Records from a data source:
┌────────
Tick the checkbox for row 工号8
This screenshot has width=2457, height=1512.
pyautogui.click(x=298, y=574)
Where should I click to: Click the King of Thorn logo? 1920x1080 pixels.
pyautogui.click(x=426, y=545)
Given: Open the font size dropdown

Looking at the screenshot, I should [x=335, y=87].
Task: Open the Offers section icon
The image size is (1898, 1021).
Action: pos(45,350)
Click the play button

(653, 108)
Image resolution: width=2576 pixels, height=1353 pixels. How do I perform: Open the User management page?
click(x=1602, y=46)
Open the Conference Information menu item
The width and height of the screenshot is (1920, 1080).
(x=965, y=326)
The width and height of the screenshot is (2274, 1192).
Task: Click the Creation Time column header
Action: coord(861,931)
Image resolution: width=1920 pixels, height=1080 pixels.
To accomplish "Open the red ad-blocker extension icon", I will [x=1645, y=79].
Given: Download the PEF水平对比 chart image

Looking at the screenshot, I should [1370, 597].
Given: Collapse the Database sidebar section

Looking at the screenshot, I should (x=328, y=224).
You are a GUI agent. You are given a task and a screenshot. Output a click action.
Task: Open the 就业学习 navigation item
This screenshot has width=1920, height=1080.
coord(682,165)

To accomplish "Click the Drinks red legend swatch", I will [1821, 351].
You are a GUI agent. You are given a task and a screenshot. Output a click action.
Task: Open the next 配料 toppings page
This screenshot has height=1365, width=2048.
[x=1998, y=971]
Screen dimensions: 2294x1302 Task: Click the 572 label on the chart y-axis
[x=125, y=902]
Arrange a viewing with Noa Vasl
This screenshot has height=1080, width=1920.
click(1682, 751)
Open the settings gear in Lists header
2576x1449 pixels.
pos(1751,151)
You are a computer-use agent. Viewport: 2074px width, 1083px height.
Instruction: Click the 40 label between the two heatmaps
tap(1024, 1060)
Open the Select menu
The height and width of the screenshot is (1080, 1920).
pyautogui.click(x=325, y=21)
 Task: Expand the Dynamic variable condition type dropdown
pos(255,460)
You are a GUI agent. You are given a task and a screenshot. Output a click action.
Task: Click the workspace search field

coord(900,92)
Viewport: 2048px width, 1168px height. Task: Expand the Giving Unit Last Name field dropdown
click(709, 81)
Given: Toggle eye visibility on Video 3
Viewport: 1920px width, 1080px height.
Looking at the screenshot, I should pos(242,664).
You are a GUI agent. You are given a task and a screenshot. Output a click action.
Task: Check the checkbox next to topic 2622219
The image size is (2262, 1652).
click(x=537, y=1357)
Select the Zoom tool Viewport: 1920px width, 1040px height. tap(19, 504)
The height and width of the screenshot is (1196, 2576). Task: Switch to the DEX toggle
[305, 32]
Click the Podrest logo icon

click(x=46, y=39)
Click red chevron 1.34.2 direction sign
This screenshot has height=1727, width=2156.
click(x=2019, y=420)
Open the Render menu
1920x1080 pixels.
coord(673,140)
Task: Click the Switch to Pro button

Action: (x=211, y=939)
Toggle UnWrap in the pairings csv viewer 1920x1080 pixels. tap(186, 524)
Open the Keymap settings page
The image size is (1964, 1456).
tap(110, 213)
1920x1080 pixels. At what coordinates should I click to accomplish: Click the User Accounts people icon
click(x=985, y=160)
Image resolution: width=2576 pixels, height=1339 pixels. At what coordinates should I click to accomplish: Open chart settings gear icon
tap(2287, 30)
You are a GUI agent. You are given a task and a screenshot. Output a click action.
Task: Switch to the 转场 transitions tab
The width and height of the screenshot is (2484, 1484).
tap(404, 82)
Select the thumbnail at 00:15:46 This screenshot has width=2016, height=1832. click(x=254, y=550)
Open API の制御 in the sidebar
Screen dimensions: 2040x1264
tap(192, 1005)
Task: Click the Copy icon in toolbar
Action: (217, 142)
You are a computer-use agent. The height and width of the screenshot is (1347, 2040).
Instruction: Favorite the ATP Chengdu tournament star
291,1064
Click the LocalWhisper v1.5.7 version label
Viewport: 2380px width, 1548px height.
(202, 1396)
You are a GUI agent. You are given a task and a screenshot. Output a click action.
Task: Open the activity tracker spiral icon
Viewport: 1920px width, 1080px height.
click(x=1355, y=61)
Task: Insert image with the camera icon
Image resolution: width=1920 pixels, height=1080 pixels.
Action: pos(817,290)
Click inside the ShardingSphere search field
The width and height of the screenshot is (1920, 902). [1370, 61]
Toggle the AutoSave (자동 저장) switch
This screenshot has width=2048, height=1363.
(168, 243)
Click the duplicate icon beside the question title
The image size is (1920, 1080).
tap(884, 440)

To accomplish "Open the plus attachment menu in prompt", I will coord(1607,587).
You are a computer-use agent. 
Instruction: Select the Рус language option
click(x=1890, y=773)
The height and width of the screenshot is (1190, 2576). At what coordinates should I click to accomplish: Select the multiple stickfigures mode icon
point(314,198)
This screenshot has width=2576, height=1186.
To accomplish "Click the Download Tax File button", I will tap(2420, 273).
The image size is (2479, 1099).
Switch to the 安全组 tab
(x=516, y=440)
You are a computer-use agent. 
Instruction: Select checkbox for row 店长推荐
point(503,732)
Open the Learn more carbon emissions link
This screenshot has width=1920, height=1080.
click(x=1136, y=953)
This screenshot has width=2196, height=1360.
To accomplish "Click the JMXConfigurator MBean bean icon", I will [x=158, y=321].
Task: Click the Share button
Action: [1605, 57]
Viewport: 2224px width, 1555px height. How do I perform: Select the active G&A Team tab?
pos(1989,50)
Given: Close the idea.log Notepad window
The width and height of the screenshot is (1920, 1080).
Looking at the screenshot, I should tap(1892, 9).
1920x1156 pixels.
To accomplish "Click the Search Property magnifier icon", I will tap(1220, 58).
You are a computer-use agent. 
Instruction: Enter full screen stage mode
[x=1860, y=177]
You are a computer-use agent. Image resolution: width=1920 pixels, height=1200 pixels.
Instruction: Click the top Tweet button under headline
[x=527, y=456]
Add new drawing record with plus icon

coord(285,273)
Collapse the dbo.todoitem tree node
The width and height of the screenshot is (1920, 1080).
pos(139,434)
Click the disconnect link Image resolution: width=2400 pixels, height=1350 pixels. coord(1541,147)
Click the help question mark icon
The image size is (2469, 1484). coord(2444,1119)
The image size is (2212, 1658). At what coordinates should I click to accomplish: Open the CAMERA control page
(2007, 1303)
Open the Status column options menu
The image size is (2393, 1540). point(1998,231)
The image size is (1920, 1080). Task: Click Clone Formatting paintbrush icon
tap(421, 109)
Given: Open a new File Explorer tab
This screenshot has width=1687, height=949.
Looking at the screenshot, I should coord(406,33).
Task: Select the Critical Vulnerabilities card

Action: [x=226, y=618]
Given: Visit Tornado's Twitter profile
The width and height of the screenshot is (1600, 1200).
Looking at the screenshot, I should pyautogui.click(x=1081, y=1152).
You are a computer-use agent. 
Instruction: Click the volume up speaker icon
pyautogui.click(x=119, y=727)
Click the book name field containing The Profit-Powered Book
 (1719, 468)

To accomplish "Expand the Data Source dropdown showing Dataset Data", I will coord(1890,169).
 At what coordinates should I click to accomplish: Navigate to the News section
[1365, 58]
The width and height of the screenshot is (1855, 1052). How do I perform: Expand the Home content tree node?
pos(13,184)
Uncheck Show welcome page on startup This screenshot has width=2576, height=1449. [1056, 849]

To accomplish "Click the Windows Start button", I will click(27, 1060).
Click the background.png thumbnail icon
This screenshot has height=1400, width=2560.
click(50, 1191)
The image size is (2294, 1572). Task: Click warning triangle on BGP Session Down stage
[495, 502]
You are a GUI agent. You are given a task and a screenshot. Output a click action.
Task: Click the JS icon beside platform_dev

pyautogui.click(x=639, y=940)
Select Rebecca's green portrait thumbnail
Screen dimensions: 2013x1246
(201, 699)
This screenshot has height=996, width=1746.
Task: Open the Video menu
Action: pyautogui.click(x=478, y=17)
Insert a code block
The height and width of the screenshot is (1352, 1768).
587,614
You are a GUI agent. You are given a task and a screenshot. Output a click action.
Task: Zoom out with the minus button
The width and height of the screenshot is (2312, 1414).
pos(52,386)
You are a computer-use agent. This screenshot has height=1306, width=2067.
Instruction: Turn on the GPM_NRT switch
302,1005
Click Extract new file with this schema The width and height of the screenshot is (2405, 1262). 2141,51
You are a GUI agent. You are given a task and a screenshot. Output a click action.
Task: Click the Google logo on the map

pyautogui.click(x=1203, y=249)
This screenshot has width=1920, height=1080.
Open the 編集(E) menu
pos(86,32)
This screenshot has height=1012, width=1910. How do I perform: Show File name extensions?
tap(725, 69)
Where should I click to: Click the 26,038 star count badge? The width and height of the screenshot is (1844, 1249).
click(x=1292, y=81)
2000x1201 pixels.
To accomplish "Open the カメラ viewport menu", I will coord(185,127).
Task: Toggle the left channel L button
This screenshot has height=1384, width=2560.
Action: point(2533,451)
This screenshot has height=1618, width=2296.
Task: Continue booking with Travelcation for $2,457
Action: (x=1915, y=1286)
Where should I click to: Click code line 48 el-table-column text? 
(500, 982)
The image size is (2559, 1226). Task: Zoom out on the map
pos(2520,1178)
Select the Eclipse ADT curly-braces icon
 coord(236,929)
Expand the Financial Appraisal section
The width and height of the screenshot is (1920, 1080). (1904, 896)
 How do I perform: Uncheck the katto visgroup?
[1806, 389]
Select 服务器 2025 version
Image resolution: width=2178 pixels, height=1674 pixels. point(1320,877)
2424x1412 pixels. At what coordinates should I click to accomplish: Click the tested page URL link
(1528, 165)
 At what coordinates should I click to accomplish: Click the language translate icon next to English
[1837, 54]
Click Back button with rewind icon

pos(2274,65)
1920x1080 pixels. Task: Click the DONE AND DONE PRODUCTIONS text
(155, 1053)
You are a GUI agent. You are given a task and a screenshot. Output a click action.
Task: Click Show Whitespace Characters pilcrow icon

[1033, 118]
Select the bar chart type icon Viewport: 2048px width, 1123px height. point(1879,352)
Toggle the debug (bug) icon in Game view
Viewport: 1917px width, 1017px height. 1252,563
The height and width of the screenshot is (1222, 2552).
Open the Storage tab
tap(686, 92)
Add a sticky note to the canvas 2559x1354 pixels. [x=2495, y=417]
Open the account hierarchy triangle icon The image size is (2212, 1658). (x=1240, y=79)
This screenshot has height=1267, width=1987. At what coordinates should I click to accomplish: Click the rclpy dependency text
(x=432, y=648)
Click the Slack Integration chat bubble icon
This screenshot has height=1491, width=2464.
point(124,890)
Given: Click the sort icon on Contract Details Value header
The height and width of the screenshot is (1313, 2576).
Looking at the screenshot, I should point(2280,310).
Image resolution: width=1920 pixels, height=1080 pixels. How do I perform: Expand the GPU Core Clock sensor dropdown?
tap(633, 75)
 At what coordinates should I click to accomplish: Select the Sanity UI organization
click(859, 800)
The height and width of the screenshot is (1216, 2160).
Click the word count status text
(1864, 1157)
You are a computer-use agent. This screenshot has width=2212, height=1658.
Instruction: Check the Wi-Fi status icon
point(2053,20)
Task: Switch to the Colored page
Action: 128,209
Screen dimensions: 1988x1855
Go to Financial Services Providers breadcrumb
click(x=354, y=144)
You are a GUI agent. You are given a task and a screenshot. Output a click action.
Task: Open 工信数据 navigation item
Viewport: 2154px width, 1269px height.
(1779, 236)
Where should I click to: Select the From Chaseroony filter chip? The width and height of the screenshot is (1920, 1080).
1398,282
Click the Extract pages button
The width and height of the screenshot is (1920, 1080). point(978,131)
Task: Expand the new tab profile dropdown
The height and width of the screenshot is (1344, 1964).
└────────
**Your instructions:** Look above for the line containing "Instruction: Click the volume up speaker icon". Output from there through the line containing "Uncheck Show welcome", exactly and inclusively.

**Your solution:**
Instruction: Click the volume up speaker icon
pyautogui.click(x=119, y=727)
Click the book name field containing The Profit-Powered Book
 (1719, 468)

To accomplish "Expand the Data Source dropdown showing Dataset Data", I will coord(1890,169).
 At what coordinates should I click to accomplish: Navigate to the News section
[1365, 58]
The width and height of the screenshot is (1855, 1052). How do I perform: Expand the Home content tree node?
pos(13,184)
Uncheck Show welcome page on startup This screenshot has width=2576, height=1449. [1056, 849]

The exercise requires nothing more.